TASK TO CARRY OUT — Write out the full listing exactly as given, minus the images.

THE RECORDS —
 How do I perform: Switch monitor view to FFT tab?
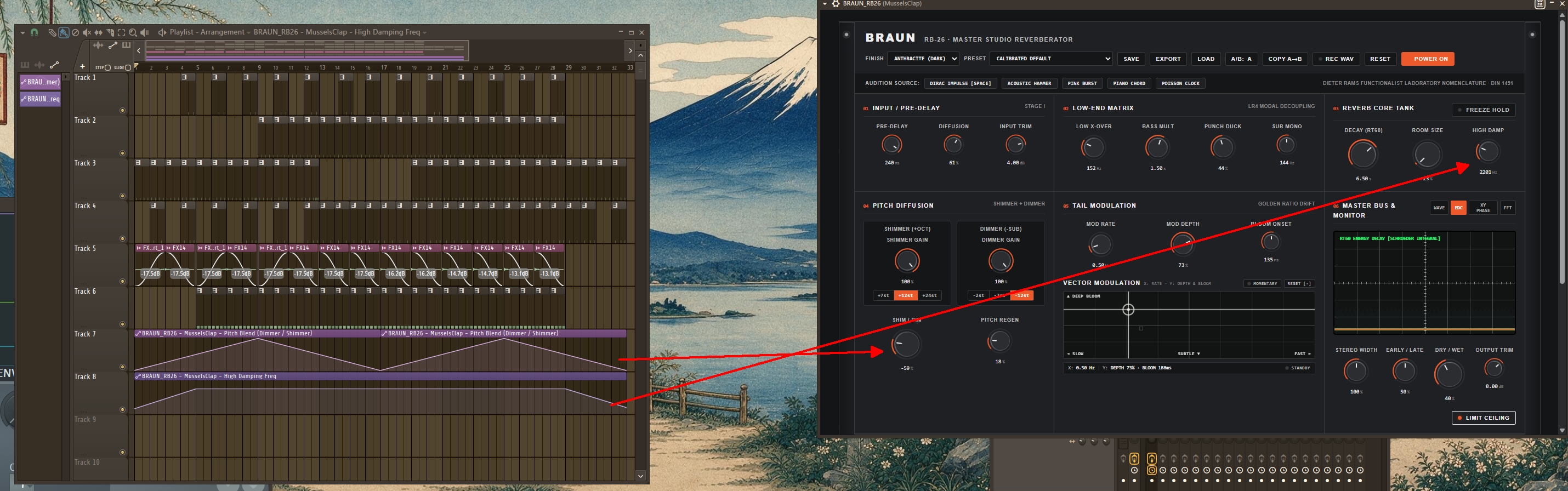pyautogui.click(x=1507, y=208)
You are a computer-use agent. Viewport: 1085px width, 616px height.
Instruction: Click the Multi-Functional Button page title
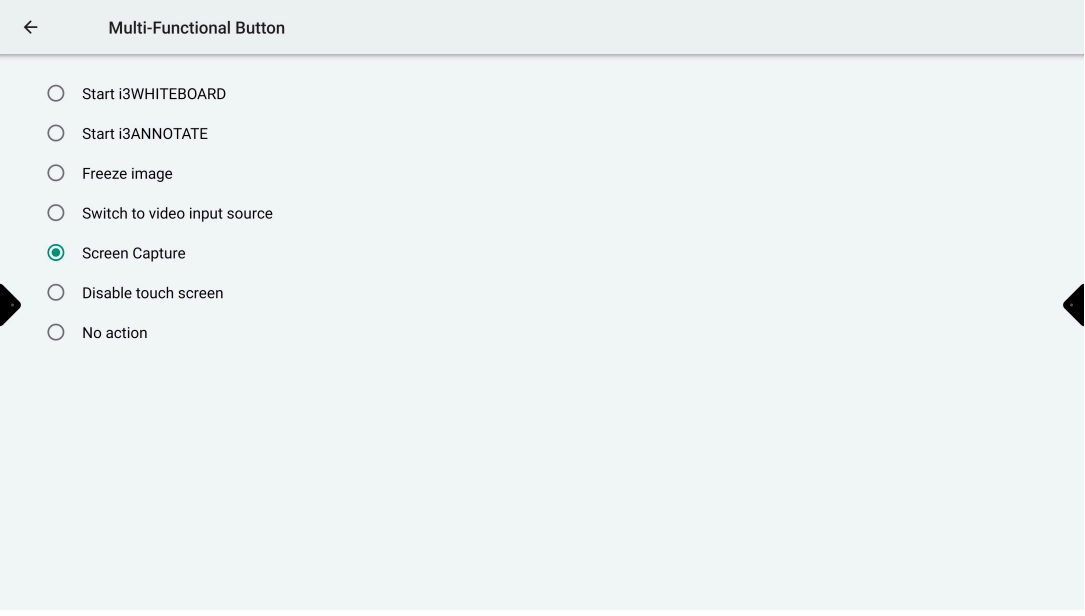tap(196, 28)
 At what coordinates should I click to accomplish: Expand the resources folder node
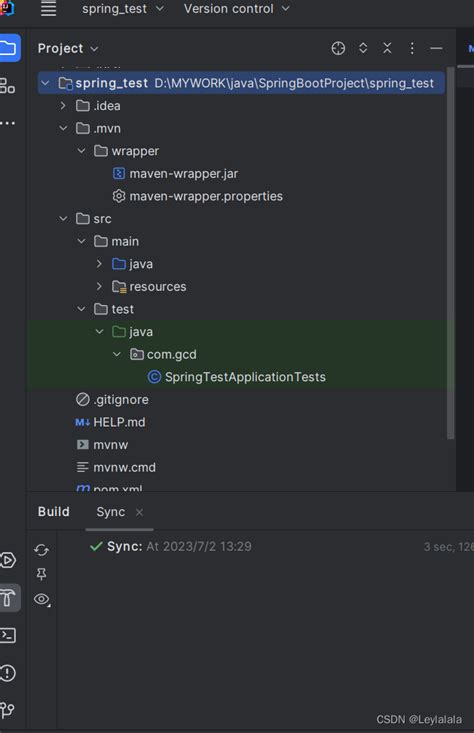(x=99, y=287)
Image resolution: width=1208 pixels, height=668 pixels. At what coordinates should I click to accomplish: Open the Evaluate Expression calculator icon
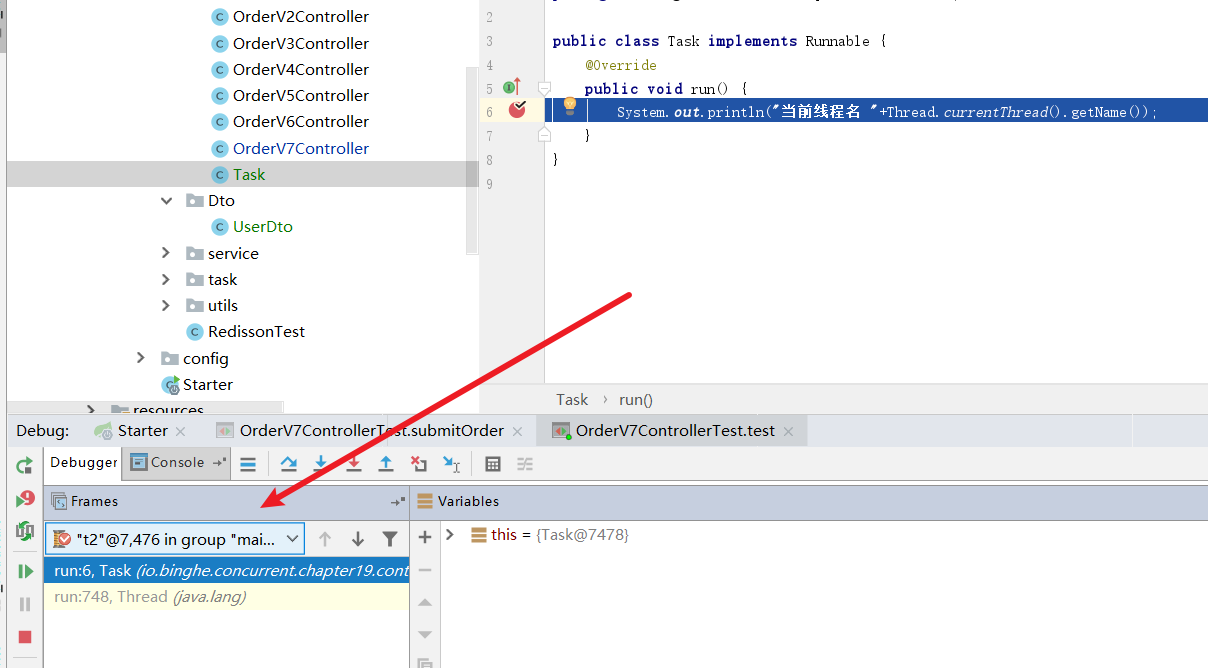493,463
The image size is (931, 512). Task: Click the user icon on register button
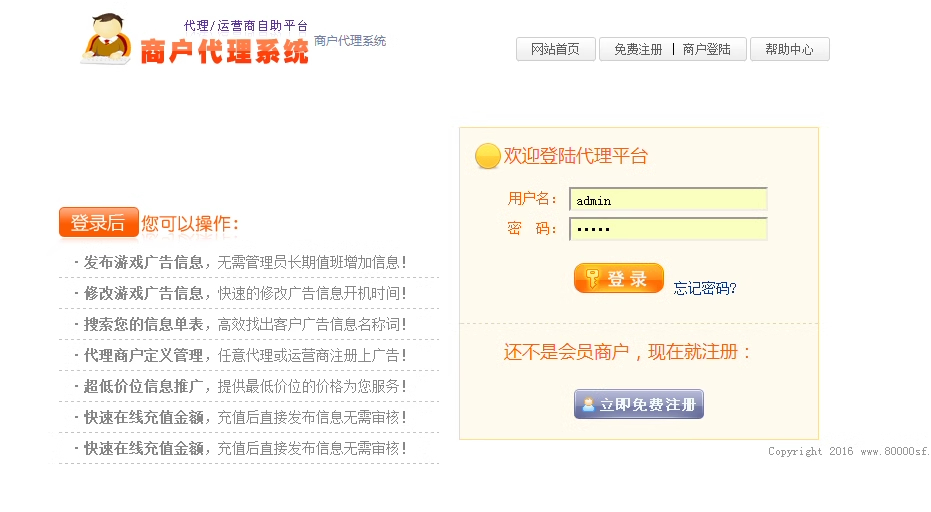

RESULT BELOW —
 How do I perform: Switch monitor view to FFT tab?
pyautogui.click(x=1507, y=208)
You are a computer-use agent. Viewport: 1085px width, 616px height.
Instruction: Click the Multi-Functional Button page title
tap(196, 28)
 At what coordinates should I click to accomplish: Expand the resources folder node
(x=99, y=287)
Image resolution: width=1208 pixels, height=668 pixels. At what coordinates should I click to accomplish: Open the Evaluate Expression calculator icon
493,463
The image size is (931, 512). Task: Click the user icon on register button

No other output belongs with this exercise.